[RECORDS FOR THIS TASK]:
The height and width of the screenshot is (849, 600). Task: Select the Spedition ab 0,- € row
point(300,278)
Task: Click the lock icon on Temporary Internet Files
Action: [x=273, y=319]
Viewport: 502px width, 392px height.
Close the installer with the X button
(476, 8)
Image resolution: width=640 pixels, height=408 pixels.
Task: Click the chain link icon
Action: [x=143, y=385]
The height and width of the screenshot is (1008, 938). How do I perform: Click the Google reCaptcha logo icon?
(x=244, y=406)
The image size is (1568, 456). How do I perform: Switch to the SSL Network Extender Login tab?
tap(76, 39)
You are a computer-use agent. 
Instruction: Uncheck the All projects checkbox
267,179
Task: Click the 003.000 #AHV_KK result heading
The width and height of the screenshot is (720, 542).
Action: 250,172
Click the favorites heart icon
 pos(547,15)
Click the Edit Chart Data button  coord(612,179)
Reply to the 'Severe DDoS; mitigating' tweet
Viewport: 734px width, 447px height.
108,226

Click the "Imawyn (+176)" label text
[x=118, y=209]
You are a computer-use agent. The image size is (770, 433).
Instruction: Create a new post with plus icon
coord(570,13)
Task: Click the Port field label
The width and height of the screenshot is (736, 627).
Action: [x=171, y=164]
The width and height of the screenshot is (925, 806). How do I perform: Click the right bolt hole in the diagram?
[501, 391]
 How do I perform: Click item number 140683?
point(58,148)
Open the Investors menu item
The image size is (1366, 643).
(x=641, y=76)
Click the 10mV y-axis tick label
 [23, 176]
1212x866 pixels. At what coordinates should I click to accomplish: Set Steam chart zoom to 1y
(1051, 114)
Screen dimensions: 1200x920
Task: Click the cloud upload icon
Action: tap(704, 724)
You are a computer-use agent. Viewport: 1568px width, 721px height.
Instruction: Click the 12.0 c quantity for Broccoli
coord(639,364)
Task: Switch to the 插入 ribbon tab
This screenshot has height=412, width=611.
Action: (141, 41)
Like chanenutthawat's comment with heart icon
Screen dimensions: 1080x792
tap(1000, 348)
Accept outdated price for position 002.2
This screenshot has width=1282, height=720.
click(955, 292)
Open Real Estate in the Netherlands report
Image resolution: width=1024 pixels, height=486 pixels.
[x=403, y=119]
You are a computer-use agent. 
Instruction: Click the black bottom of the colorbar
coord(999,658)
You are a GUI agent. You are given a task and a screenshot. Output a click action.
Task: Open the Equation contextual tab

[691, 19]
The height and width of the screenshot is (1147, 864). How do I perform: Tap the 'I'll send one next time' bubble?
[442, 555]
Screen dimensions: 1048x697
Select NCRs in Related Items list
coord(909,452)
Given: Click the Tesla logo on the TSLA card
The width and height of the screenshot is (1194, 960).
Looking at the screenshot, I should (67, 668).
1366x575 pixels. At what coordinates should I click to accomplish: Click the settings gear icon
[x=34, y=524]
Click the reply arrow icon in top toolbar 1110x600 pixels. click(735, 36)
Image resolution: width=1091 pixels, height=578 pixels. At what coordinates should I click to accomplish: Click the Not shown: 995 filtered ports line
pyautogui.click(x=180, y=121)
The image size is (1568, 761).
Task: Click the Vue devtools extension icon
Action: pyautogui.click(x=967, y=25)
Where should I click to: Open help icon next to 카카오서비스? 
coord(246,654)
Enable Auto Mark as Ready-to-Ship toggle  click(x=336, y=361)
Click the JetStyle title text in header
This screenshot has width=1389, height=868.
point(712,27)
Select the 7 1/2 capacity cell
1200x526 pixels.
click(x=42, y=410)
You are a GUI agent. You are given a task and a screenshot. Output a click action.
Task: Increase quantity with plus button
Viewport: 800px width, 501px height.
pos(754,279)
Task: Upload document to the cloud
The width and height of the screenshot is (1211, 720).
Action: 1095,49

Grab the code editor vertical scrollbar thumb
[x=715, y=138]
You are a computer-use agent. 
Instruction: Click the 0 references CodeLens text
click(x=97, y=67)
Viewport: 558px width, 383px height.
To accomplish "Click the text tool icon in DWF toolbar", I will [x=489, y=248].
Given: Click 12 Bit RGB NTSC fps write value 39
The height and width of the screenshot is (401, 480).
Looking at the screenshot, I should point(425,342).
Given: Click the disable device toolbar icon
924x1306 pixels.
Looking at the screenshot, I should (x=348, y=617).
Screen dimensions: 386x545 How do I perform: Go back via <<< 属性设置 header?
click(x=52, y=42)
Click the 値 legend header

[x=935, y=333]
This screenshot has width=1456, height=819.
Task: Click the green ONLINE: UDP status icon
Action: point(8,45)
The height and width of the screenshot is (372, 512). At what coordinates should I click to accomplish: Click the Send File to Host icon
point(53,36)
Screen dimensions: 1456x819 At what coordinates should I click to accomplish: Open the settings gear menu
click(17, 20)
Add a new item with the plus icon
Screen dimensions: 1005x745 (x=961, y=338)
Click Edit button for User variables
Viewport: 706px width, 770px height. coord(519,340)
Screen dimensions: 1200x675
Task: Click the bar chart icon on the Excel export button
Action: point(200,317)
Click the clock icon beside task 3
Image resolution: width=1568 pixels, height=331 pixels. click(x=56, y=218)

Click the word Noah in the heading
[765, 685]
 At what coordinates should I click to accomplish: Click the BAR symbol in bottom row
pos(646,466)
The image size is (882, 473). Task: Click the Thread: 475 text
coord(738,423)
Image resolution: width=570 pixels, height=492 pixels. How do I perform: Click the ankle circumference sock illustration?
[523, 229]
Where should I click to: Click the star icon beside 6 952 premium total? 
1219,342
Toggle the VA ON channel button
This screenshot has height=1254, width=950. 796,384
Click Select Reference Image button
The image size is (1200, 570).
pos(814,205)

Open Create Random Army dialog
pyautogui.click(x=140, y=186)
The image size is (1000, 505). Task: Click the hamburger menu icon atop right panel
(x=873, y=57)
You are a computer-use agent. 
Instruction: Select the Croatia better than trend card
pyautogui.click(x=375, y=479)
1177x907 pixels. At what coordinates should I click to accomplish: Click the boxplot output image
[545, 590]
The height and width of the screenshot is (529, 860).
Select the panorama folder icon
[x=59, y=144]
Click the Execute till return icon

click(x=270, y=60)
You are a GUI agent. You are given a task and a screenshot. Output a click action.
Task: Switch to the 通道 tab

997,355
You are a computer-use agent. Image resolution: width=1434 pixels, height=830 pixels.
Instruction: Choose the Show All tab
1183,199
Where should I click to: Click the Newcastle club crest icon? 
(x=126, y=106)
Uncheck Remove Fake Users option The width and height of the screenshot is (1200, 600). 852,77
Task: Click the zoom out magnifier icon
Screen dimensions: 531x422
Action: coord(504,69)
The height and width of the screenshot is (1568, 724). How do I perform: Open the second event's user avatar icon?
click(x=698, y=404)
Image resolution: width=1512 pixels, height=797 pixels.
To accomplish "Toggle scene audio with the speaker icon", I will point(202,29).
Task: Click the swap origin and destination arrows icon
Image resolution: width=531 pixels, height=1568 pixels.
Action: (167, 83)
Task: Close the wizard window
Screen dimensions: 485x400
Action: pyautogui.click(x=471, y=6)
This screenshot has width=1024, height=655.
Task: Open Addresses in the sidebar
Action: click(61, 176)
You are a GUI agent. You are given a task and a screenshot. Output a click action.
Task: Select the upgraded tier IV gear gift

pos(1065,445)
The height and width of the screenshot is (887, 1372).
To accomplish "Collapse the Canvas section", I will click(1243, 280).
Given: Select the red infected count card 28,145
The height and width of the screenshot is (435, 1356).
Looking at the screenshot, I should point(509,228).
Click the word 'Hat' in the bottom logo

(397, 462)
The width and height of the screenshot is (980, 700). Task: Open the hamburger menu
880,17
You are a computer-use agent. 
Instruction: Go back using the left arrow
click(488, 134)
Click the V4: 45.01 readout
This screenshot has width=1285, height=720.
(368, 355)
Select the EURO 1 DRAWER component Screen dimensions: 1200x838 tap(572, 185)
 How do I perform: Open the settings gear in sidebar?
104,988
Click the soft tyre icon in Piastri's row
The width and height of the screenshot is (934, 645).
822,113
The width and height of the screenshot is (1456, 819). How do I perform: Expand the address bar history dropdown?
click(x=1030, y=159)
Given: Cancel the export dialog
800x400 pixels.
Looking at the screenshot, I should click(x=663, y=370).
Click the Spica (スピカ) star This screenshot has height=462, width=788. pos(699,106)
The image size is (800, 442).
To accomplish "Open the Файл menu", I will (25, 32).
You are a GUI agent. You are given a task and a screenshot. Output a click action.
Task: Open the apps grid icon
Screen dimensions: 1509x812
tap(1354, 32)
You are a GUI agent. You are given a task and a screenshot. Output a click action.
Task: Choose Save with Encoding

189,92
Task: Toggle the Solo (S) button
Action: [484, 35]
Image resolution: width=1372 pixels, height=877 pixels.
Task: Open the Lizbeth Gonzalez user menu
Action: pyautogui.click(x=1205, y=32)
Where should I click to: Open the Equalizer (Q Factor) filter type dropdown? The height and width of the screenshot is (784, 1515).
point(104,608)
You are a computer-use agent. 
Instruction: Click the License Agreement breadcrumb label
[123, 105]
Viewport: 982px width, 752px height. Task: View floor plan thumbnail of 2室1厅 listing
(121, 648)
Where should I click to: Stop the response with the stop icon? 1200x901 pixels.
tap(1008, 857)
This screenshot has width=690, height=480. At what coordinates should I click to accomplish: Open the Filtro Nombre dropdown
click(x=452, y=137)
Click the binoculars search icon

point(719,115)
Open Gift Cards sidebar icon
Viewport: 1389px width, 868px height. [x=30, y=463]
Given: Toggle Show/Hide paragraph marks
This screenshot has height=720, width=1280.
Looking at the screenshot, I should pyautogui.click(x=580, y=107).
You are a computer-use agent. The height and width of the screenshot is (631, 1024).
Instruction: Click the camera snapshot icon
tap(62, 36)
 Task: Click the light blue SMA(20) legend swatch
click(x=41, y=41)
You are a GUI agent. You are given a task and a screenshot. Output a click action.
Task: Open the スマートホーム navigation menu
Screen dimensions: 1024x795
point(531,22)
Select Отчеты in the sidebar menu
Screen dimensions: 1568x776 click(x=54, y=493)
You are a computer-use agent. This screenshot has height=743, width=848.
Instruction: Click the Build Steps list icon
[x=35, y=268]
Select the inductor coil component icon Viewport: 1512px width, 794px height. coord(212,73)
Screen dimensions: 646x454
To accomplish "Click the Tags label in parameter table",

[DIRECTIONS FOR THIS TASK]:
A reply should hold exactly the lines from the one containing "Select Отчеты in the sidebar menu" through the end of the data above, nothing more.

[FINAL ANSWER]:
Select Отчеты in the sidebar menu
Screen dimensions: 1568x776 click(x=54, y=493)
You are a computer-use agent. This screenshot has height=743, width=848.
Instruction: Click the Build Steps list icon
[x=35, y=268]
Select the inductor coil component icon Viewport: 1512px width, 794px height. coord(212,73)
Screen dimensions: 646x454
To accomplish "Click the Tags label in parameter table",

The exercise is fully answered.